Leave out every picture and set down, exactly, the lines below from the one holding "At what coordinates should I click to accomplish: Select" up to and including the one holding "Open SQL databases from the sidebar".

[[ Task data, beginning ]]

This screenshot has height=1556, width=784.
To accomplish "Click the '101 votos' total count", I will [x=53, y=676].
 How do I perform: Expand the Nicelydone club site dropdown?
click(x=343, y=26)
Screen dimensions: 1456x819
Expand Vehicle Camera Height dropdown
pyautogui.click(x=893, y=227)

[[ Task data, end ]]
[[ Task data, beginning ]]

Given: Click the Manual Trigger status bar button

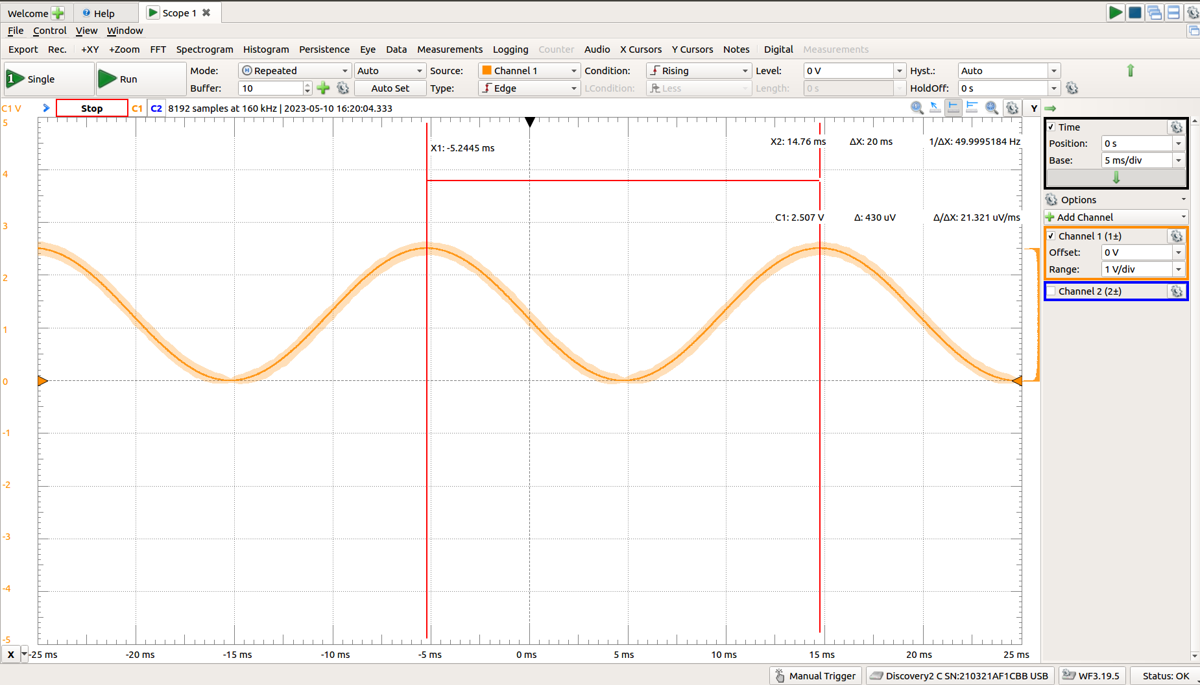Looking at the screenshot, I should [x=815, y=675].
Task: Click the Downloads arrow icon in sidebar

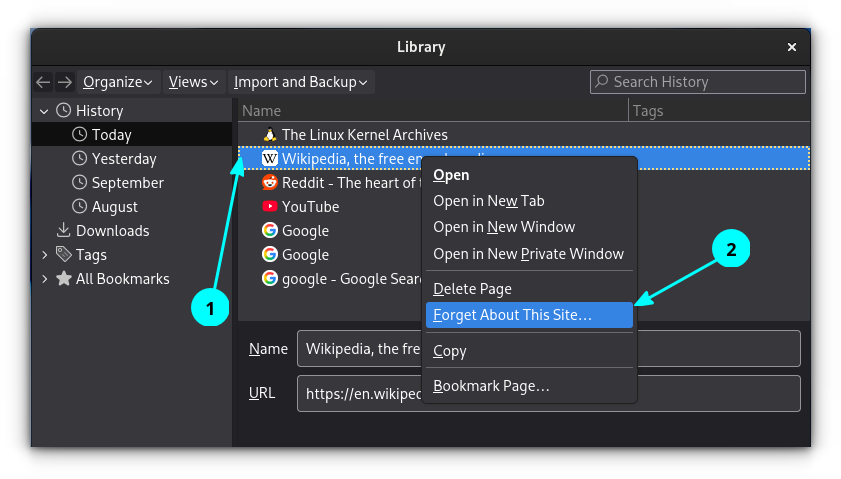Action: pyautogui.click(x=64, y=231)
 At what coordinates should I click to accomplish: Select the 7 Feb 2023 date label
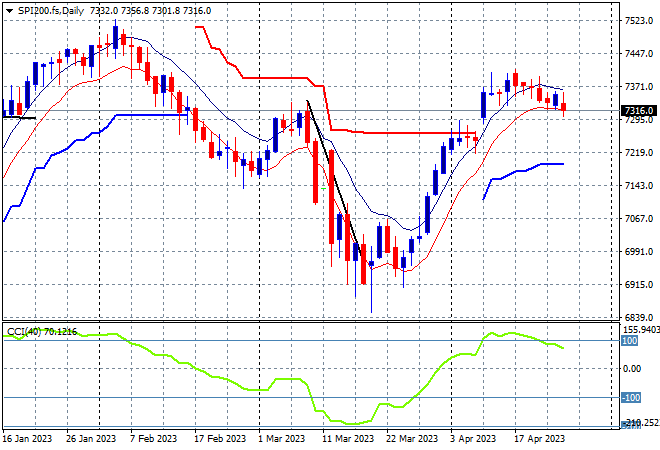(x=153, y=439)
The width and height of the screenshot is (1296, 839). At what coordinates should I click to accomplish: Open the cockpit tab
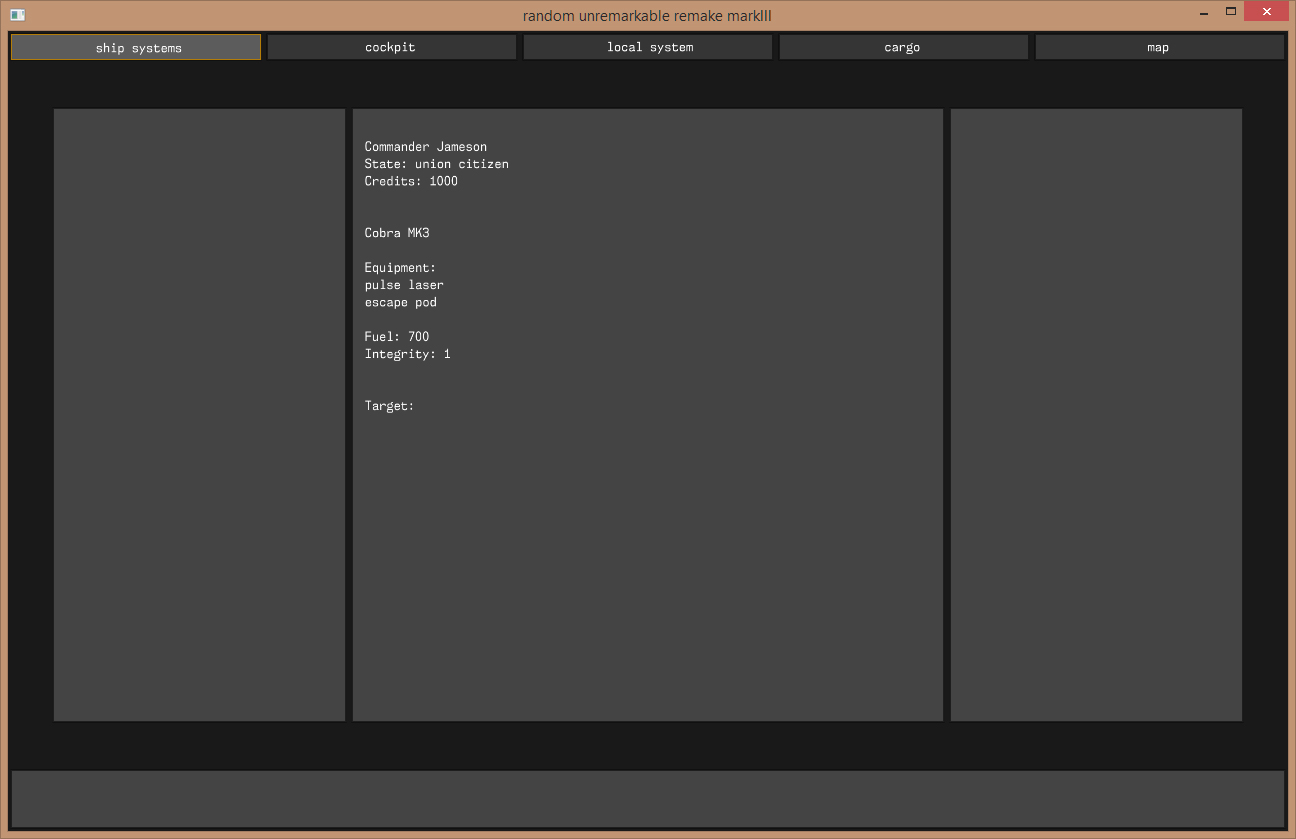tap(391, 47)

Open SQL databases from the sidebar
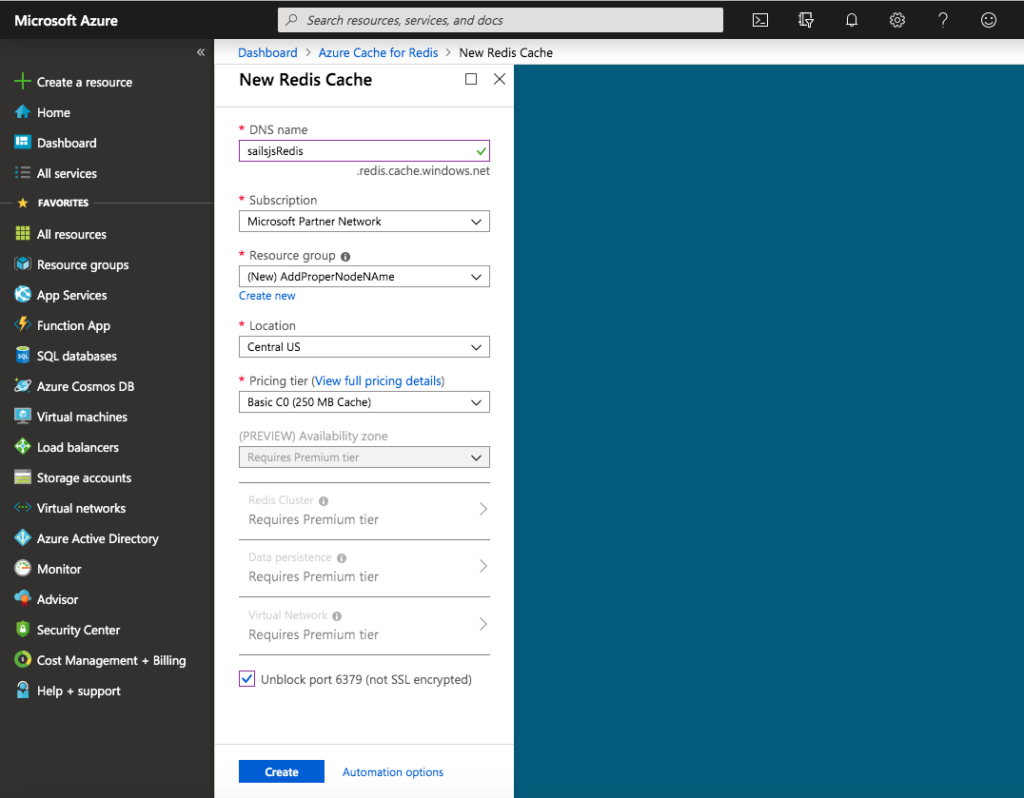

[[ Task data, end ]]

● **Your response**:
 At what coordinates should I click to accomplish: Select the 7 Feb 2023 date label
(x=153, y=439)
The width and height of the screenshot is (1296, 839). At what coordinates should I click to accomplish: Open the cockpit tab
tap(391, 47)

Open SQL databases from the sidebar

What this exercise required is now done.